In conclusion, this study proposes that preoperative ALRI can function as a straightforward and valuable predictor for gastric cancer prognosis. Furthermore, ALRI can be integrated into preoperative prognosis stratification and postoperative follow-up, contributing to the customization of individualized treatment strategies for CRC.

Materials and methods


We included 445 consecutive patients diagnosed with stage I–III CRC according to the 8th edition of the American Joint Committee on Cancer (AJCC) staging system14. These patients underwent curative resection at Teikyo University Hospital in Japan between 2012 and 2017, and surgical procedures for these patients were elective. The study enrolled a total of 445 patients, each of whom provided written informed consent for the utilization of their data. All patient information was de-identified prior to the data analyses to maintain patient anonymity. This study was approved by the Teikyo University Ethics Committee (No. 19-127). The study protocol conforms to the ethical guidelines of the 1975 Declaration of Helsinki and its later amendments.

Follow up

The surgical resection was deemed curative when there were no indications of tumor recurrence, and the complete histological and macroscopic removal of distant metastases was confirmed. Subsequent to the surgery, patients underwent regular follow-up assessments following a specified schedule. For the initial 3 years, follow-up visits were scheduled every 3 months, followed by visits every 6 months for the subsequent 2 years. At each follow-up, a physical examination was conducted, and the levels of serum tumor markers, such as carcinoembryonic antigen (CEA) and carbohydrate antigen 19-9 (CA19-9), were measured. A colonoscopy examination was performed 1–2 years post-surgery (or annually in the case of rectal cancer). Thoraco-abdominal computed tomography scans were typically carried out every 6 months.

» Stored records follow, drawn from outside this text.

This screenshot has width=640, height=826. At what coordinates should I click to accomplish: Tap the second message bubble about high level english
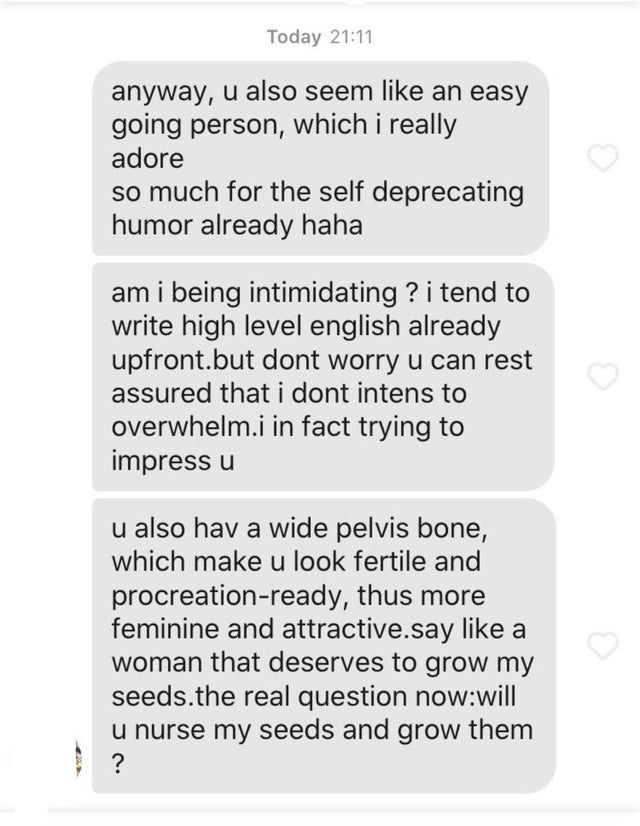pyautogui.click(x=323, y=377)
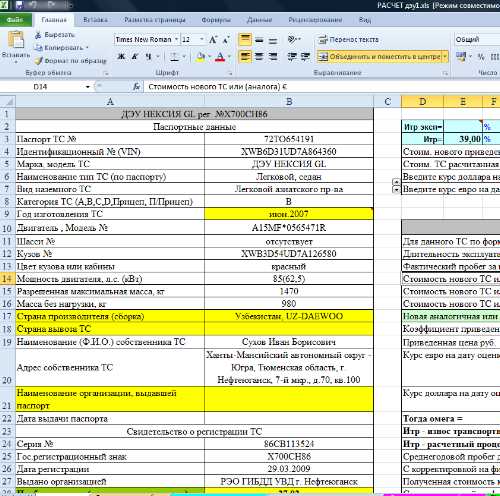Screen dimensions: 500x496
Task: Toggle Wrap Text (Перенос текста)
Action: point(348,40)
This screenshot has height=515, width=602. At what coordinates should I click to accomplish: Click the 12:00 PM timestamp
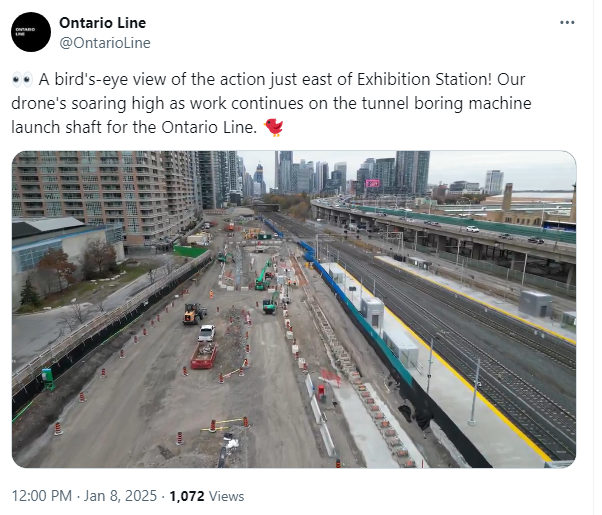tap(42, 496)
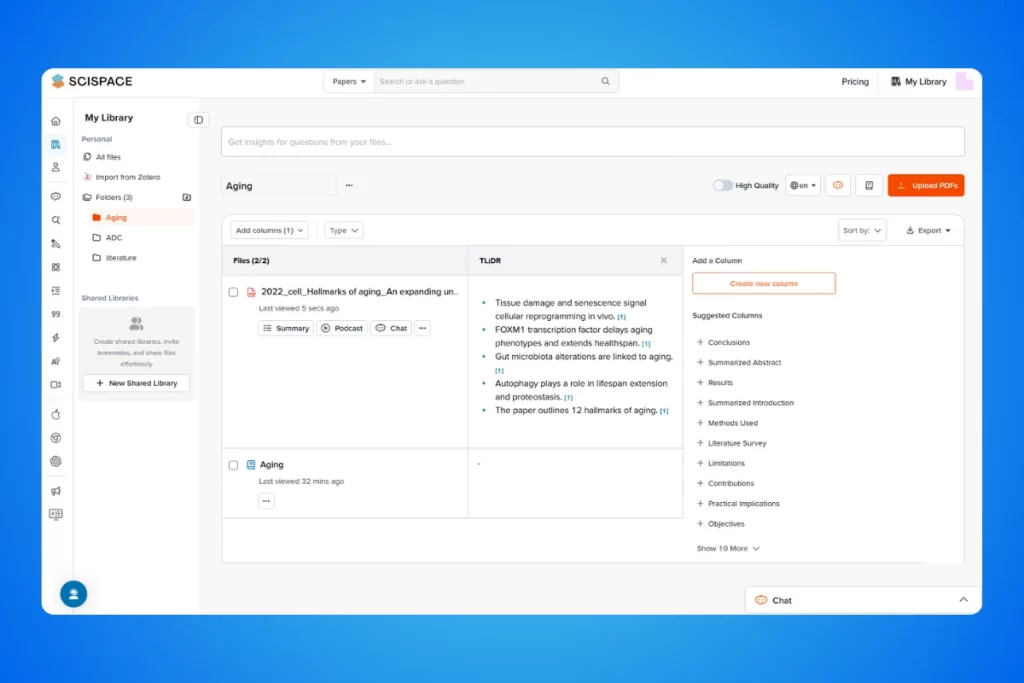The width and height of the screenshot is (1024, 683).
Task: Click the Upload PDFs button
Action: pos(926,186)
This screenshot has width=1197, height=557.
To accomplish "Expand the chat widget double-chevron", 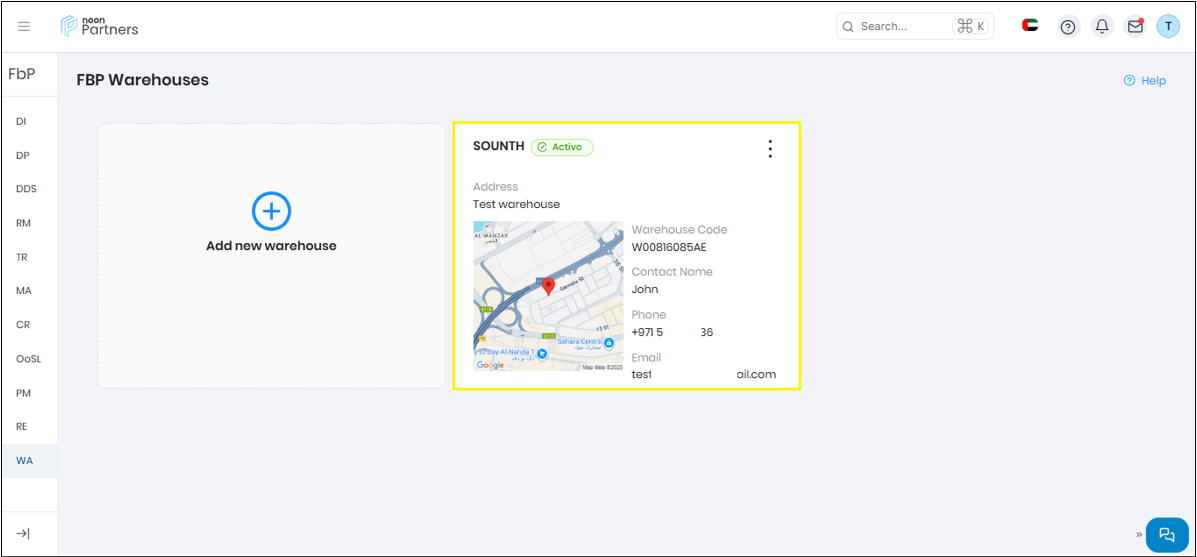I will point(1139,534).
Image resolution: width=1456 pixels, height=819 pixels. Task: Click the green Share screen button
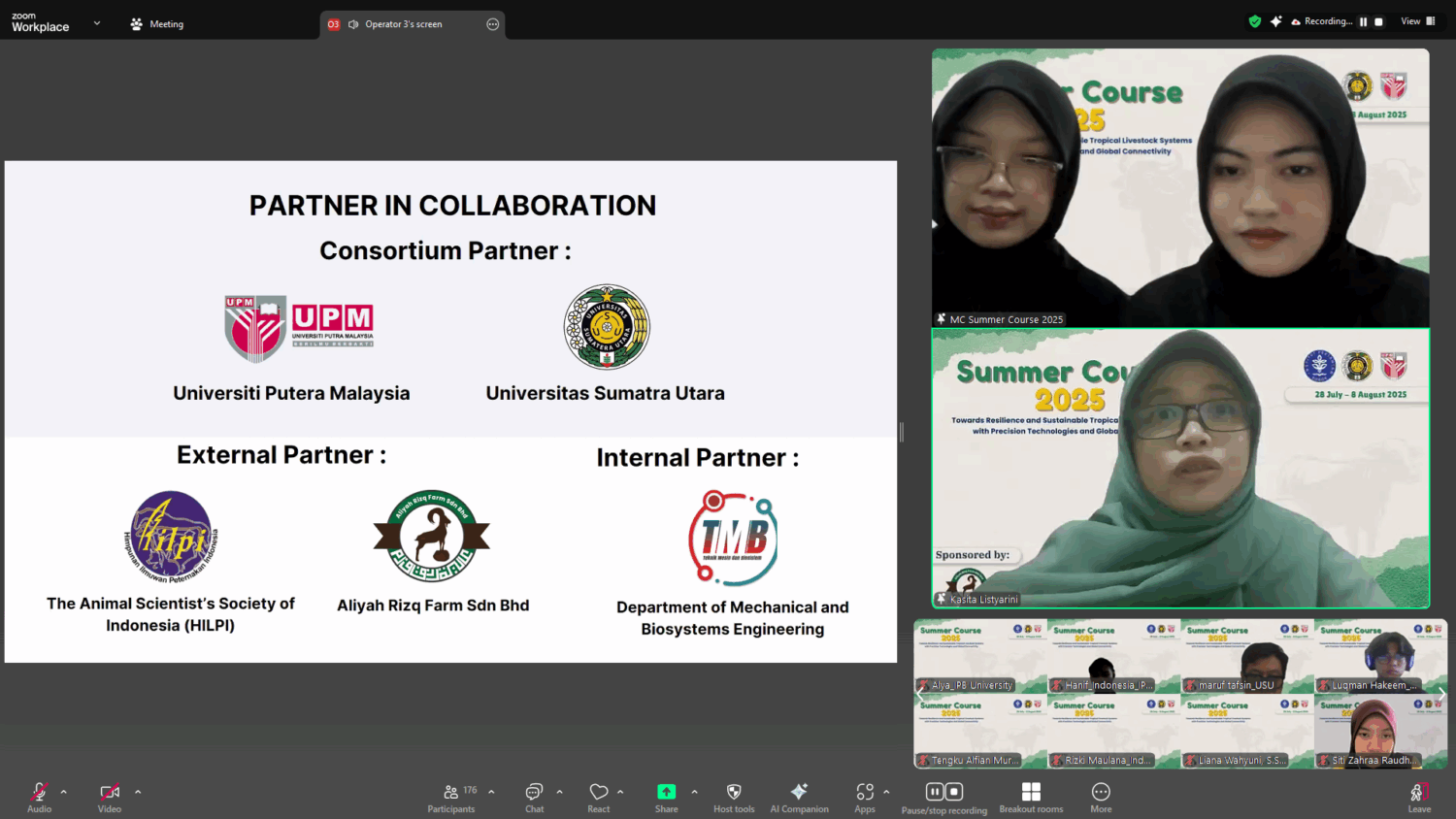click(x=666, y=793)
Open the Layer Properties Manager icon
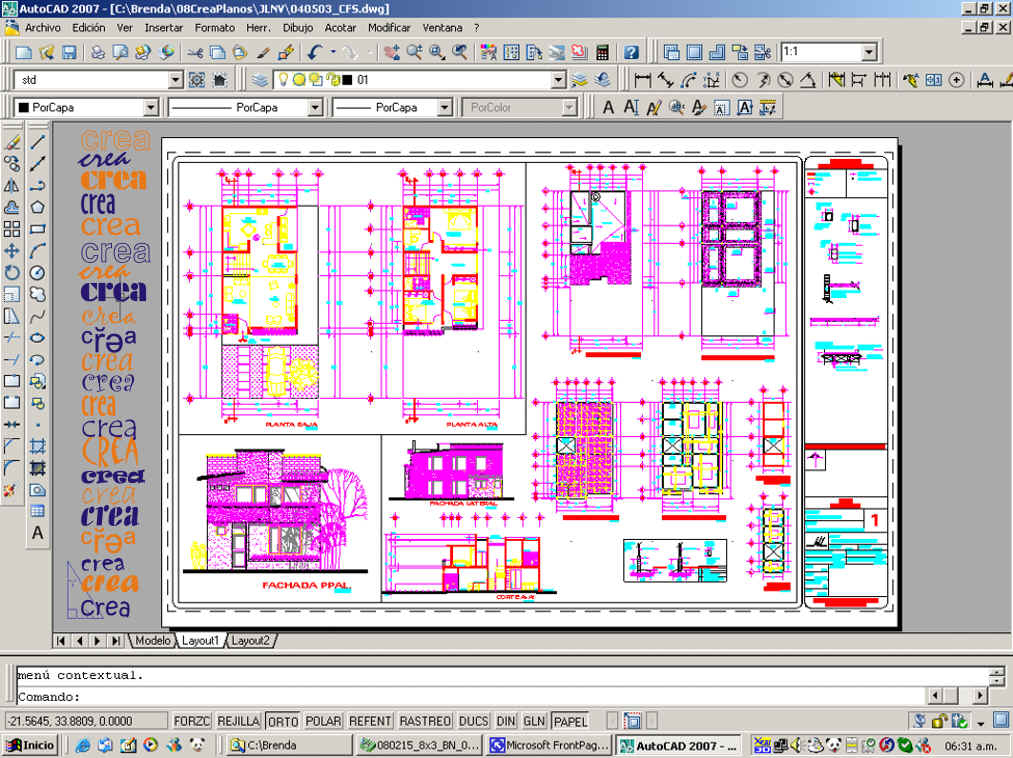Viewport: 1013px width, 758px height. 260,80
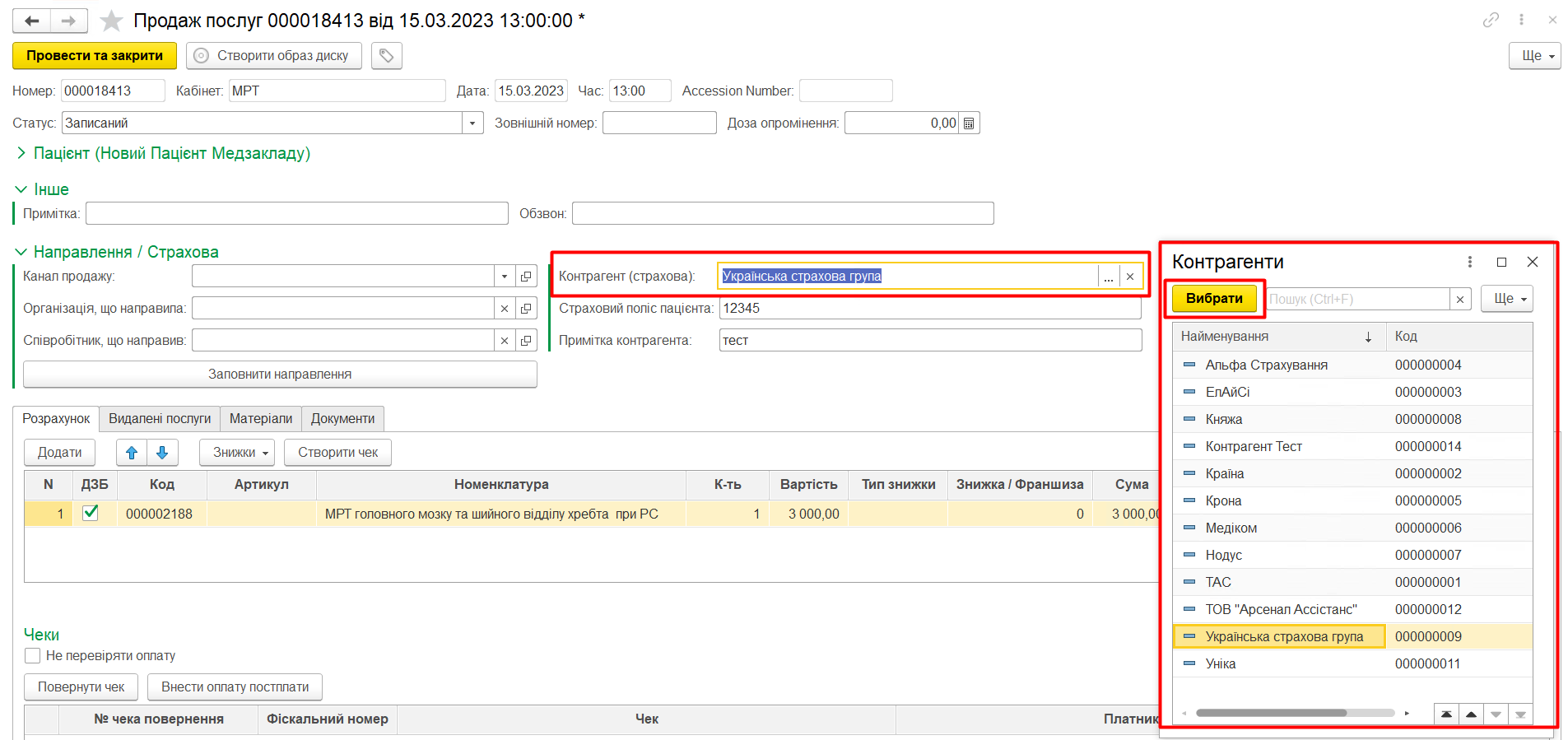
Task: Move row down with blue arrow
Action: (x=162, y=453)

Criteria for CRC recurrence encompassed radiological, clinical, and/or pathological evidence of cancer cells manifesting either locally or in distant locations from their original site. This comprehensive follow-up approach aimed to promptly identify any indications of tumor recurrence or metastasis and initiate appropriate treatment as needed.

Stational analyses

The χ2 test and Fisher’s exact test were used for the comparisons of categorical data, and the Wilcoxon rank-sum test was used for unpaired continuous variables. For paired continuous variables, the Wilcoxon signed-rank test was applied. ROC curves for recurrence were determined, and Youden’s index was used to decide the cut-off values of serum albumin and lymphocyte count.

RFS over a 5 year period was determined as the duration from the date of surgery to the date of either tumor recurrence or death from any cause within 5 years post-surgery. OS was characterized as the time span between the date of surgery and the date of death from any cause within the 5 year post-surgery period.

We conducted a comparative analysis of RFS and OS between the groups, employing Kaplan–Meier curves. The disparity in RFS and OS was assessed using the log-rank test. We then performed univariate analyses by using a Cox-proportional hazards model to investigate the factors which affect RFS and OS, and we subsequently performed a multivariate analysis by a Cox-proportional hazards model using factors with a p < 0.05 in the univariate analysis. Differences with a p value of less than 0.05 were considered significant in all analyses32.

ALRI calculation method

The definition of ALRI was based on the levels of serum albumin, total lymphocyte count, RAS status. The Youden index was used to calculate cut-off values for serum albumin and total lymphocyte counts for recurrence, with a score of 1 for serum albumin < 4.0 g/dL and total lymphocyte count < 1400 mg/dL, respectively, and 0 for all other values. One point was given for mutations in KRAS G12V and KRAS G12C, and zero for RAS wild type. The ALRI was defined as the sum of the scores of the above parameters (Fig. 4B). The patients were divided into two groups based on their ALRI: 0, 1 or 2, 3.


This study was approved by the Teikyo University Ethics Committee (No. 19-127).